4. God’s Law is Supreme
Scotland’s kings and parliaments had recognised the revealed Word and will of God to be the superior rule of law. They must continue to abide by this even if the current government did not.
5. Continued Obligation to God
They belonged to a nation solemnly and expressly engaged by covenant to God and with each other for the advancing the objectives of the National Covenant. This meant endeavouring a national reformation and the “valiant vindication of the glory of God and His work and cause”. They had to continue to uphold this no matter who departed from it, lest they would come under God’s judgements. They had been burnt and set aside by the government. The king and government had personally signed the covenants in the past and had (like others) held their office by signing them. Yet such sacred covenants cannot be dissolved by man, these obligations remained as far as God was concerned and the consciences of those who feared His name and sought His glory.

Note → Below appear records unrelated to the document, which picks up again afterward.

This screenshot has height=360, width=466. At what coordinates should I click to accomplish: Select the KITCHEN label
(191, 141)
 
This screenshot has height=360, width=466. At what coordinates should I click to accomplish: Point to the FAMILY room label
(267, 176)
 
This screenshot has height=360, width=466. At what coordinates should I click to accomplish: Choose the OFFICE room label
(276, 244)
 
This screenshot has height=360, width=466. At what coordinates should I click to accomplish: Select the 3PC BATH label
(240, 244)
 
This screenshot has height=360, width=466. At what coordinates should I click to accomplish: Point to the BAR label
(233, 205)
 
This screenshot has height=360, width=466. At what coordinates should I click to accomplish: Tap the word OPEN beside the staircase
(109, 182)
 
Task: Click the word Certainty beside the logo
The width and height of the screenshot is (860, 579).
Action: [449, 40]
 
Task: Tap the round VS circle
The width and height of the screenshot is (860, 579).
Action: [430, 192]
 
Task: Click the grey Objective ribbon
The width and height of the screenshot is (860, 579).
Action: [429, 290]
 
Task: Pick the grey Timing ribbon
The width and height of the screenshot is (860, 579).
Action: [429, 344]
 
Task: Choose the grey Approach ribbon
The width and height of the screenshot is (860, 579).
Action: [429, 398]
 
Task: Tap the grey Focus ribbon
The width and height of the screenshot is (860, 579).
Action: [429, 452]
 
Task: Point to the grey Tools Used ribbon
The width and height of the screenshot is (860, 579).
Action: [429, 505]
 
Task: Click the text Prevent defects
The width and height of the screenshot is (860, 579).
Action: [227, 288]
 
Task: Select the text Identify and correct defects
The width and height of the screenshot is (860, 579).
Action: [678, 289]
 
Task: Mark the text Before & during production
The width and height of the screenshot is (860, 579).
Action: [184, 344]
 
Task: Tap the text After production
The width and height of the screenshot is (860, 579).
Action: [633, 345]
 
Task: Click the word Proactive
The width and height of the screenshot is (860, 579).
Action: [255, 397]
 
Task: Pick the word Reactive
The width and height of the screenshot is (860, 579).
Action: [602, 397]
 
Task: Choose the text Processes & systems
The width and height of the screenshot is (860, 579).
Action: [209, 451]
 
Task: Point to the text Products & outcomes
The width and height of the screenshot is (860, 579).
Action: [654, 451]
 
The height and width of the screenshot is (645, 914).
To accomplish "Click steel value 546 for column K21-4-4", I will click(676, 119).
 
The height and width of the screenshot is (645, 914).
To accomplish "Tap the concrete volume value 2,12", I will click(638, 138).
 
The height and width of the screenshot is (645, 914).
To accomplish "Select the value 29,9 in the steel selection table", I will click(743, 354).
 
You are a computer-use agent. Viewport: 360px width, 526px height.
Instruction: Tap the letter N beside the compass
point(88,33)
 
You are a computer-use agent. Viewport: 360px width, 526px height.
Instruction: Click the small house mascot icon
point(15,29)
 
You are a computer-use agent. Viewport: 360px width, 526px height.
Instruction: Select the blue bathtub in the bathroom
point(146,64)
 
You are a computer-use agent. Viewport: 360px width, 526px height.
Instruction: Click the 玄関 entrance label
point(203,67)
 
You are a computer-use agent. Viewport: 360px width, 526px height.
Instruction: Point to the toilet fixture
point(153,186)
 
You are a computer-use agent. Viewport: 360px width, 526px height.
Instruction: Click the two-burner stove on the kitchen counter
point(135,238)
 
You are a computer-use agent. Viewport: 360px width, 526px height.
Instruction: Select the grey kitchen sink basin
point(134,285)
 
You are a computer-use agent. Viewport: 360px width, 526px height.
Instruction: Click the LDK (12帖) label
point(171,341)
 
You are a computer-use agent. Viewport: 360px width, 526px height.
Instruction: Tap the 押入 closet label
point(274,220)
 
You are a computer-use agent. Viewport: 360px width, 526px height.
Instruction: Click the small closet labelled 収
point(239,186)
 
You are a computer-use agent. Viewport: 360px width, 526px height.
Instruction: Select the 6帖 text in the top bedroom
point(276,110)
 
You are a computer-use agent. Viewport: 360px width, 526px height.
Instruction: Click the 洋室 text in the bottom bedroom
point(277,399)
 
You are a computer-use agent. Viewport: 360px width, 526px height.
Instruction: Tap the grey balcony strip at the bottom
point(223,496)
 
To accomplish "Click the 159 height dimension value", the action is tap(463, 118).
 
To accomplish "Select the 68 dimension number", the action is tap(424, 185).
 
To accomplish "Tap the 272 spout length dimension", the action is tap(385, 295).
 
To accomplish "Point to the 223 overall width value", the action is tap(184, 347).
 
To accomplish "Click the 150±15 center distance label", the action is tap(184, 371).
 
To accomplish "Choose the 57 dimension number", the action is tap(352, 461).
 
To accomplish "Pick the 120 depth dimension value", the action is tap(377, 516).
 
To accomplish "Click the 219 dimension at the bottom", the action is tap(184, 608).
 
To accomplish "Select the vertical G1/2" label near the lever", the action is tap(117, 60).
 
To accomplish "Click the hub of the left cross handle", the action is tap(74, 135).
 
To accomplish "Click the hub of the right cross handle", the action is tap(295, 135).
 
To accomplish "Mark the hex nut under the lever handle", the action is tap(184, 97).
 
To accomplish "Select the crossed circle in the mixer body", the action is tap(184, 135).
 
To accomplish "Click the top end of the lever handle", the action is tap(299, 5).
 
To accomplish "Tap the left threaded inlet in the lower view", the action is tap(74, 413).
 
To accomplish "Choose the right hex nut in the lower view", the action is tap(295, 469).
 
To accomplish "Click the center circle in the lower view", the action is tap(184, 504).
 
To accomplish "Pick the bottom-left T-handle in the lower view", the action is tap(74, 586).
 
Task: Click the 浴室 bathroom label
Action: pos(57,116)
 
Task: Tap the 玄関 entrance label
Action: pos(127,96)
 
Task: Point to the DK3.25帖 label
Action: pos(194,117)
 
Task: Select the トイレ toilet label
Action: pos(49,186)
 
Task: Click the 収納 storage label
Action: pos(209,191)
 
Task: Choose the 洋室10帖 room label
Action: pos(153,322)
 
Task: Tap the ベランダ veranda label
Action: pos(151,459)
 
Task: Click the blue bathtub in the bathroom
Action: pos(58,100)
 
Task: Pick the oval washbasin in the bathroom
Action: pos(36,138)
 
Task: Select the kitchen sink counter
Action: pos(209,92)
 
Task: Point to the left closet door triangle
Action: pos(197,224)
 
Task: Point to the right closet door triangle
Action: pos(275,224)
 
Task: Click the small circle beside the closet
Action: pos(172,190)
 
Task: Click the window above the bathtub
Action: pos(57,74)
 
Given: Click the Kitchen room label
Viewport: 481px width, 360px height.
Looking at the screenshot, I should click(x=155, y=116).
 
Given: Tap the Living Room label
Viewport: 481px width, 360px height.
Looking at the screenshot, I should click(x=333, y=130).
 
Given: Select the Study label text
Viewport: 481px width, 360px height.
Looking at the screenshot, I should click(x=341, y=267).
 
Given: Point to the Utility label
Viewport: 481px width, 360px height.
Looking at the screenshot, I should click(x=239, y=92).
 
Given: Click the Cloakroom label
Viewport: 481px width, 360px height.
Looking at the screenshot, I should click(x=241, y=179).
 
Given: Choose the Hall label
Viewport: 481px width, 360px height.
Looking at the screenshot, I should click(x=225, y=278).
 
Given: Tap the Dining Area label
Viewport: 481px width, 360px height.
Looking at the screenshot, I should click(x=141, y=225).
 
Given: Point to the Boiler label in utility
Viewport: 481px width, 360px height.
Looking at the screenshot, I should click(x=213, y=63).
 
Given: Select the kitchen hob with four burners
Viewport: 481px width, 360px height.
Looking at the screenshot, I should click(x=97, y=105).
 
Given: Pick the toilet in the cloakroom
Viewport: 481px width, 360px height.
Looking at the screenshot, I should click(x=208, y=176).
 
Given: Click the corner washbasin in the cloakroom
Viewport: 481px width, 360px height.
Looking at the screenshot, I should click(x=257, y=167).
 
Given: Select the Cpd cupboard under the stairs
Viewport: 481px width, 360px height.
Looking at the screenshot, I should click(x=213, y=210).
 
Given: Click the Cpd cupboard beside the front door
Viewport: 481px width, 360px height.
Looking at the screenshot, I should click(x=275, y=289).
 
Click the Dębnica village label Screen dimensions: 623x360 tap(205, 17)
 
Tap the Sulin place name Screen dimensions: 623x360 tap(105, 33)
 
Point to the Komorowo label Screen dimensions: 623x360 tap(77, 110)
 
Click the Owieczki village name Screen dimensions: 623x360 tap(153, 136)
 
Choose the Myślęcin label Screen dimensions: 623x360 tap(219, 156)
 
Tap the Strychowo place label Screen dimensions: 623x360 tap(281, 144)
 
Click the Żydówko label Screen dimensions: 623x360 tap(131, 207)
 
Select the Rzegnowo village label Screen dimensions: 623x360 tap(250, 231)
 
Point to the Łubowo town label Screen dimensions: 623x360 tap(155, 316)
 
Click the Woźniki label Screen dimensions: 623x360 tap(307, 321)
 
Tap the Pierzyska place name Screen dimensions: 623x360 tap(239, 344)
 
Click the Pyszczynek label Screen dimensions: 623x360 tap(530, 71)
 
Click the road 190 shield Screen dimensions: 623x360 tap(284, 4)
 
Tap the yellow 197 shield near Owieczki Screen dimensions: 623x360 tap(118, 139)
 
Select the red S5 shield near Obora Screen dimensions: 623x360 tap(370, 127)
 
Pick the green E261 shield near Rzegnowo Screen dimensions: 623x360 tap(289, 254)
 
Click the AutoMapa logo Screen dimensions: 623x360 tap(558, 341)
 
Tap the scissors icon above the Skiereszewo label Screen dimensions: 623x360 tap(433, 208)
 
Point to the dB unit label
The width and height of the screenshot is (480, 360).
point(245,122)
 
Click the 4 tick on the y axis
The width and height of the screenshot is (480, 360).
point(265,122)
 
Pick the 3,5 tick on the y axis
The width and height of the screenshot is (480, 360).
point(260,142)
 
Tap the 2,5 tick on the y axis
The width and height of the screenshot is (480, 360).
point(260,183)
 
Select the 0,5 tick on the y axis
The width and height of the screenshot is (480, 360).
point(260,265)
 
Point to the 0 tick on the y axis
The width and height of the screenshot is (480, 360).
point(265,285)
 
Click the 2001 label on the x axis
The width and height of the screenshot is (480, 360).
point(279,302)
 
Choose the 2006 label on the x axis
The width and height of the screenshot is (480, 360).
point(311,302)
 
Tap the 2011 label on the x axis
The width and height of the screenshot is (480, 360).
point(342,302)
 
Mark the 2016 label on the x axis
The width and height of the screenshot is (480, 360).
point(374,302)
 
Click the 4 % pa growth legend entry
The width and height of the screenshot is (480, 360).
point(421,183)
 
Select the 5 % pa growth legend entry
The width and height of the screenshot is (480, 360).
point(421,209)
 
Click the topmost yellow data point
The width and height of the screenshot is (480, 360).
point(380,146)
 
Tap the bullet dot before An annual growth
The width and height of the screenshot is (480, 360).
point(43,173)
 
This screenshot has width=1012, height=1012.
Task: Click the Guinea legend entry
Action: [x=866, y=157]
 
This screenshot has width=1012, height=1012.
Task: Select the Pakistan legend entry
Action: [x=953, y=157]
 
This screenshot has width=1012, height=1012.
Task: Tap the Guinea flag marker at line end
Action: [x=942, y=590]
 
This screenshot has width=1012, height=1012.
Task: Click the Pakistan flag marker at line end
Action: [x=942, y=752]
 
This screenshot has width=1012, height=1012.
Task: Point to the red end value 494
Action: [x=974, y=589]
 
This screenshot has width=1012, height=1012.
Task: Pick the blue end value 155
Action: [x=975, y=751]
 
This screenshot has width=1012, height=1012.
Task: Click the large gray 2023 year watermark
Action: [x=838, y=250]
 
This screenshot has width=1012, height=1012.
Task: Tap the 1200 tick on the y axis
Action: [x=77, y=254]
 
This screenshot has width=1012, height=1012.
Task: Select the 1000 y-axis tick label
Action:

6. Defending What is Most Important
They were engaged in the defence and preservation of life, liberties and the commonwealth, “against the most barbarous and horrid violences and injuries that can be imagined”. They also acted for the glory of God and the Lord Jesus Christ, in defence and maintenance of the blessed gospel and its precious ministry and ordinances. These were duties and concerns infinitely more important than civil liberties. Clearer grounds for self-defence and reformation cannot possibly be supposed.
Conclusion
The Pentland Rising was not treason against lawful authority. Risings and leagues contrary to law are treasonable if they “are not warranted and commanded by the superior law and authority of God”. For this reason, the Rising “was altogether lawful, righteous and necessary”. It was self-defence against the authorities tyrannically invading the rights of the individual with brutal, physical violence. Clearly, applying such principles in a different context needs much careful and prayerful consideration. They were pushed to this last resort. It is clear that these Covenanters had a clear grasp of the religious and civil liberties which they held so dear.